Of an evening, I would occasionally be asked to run a message for my parents and would have to go down to the shops at Colinton Mains. The distance from The Stair to this group of shops is a little bit under a quarter of a mile. I used to love to run all the way to Colinton Mains-there was something about that distance which really appealed to me.
I couldn't run flat out, otherwise I would slow down after sixty yards or so. Instead it was a long, controlled sprint, where I had to try to distribute my effort as evenly as possible. These runs involved a constant search for perfection-sometimes I marginally over-cooked the effort early on and sometimes I arrived at Andretties or RS McColl with something left in the tank. On several occasions there was a feeling of satisfaction-I had almost judged the run to perfection, but that didn't mean perfection-instead each new run was an opportunity to strive for that elusive, perfect run.
Although I would also run back home, it wasn't quite the same and was much more of an effort without the same sensation of power and speed, partly because it was slightly uphill and also because I hadn't completely recovered from the earlier effort.
Once I had covered the initial seventy five yards or so at around 90% effort to the junction with Oxgangs Road North, I would take a sharp right angle and fly down the gentle slope past Oxgangs Police Station on the other side of the road, sweeping past our beloved telephone box-this section allowed me to build up a lot of speed, but using very little energy- it was effortless, especially if there was a slight tailwind behind me.
Just before The Store the road took a gentle sweep to the left-it was here that I would cross Oxgangs Road North to run the shortest distance by narrowing the angle. I also had to judge when it was safe to cross the road too-ideally the two objectives coincided-it was frustrating if that didn't happen and there was any delay. Thereafter the aim was to maintain the pace to the finish in as relaxed a manner as possible, so I floated along past the houses of Colinton Mains toward the finishing line which was always the zebra crossing with its flashing orange globes.
Running close to the boundary walls and hedges of the houses along Oxgangs Road North gave a very satisfying sensation of speed-I believe there's a psychological term for it; although this can also work the other way against the runner, if it's a fence with intermittent metal stakes giving an off-putting strobe effect.
Having undertaken the run in the four seasons of the year and at different times of the day, I had ascertained through trial and error that there was an optimum time to attempt the run of perfection. This was a late afternoon in late autumn, moving toward early evening. The clocks had changed, so it was getting dark. There would be a chill in the air, which added to the feeling of vitality and sensory sensation. It was in these moments I moved along at speed, feeling that I was only caressing the ground with the lightest of touches. I could feel the rush of cold air on my face and hair-just after four o'clock has been identified as a time of the day when your body is recognised as feeling at its best-this seemed to me too, that this was the best time of day for the run; and as I ran, it felt wonderful to be alive and young and fit and out running-it was the most magical sensation and I loved it.. I was so living in the moment-at that age I felt immortal with a wonderful sense of well-being and that I would always feel thus –young; strong; fit and healthy.

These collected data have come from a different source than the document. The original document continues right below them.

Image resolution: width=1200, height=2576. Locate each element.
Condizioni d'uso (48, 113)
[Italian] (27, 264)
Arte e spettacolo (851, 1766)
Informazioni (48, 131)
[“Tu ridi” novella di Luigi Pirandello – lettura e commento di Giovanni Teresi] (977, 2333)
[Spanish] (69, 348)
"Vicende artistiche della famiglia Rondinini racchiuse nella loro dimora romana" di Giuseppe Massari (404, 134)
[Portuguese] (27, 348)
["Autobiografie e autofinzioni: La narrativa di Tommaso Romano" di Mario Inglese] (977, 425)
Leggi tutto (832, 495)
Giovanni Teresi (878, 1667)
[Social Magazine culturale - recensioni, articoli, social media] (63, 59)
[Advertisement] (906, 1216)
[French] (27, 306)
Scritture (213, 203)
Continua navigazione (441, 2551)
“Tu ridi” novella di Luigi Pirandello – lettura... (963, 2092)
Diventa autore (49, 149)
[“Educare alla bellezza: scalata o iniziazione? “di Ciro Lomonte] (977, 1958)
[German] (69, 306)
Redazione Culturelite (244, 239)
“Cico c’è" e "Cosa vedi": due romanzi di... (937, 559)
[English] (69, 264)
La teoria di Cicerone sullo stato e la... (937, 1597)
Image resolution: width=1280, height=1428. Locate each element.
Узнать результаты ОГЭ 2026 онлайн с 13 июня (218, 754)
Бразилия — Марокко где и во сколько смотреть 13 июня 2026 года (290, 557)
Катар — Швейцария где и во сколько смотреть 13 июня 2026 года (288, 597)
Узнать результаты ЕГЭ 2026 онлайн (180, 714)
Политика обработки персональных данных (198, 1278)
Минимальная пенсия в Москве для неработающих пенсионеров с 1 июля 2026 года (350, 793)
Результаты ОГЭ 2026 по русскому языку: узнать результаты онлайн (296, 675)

As I said I would always run home too, which was fine, but the second run was never ever the same-it was slightly uphill, usually against the wind, and there was a slight jadedness from the first effort-however, that didn't stop me giving it my best effort. I never timed myself, not that I had a stopwatch-whereas today I'm generally obsessed with the stopwatch-I couldn't possibly go out for a run, ahem, jog, without timing just how slow I am. Back then it was all about feel, a marrying of the physical, the mental and the emotional combined with pace judgement and the chutzpah to push the limits in search of perfection and beauty.
Back then in the 1960s, the final triumph would be on arriving home. I would walk through the door of 6/2 and my mother Mrs Anne Hoffmann would say, You haven't been for the message already have you! Yes, the carrot's usually better than the stick!
Receiving praise and astonishment from the household, that I could have gone for a message in such a short period of time was of course satisfying, but the real satisfaction, which I never mentioned to anyone, was an innate one-it was the sheer joy which I got from trying to run like the wind and the search for the perfect run-The Stair to Colinton Mains-on a dark late autumn, early winter afternoon moving toward tea-time.
Almost half a century later I wonder if there are any kids from The Stairs out there today trying to do the same?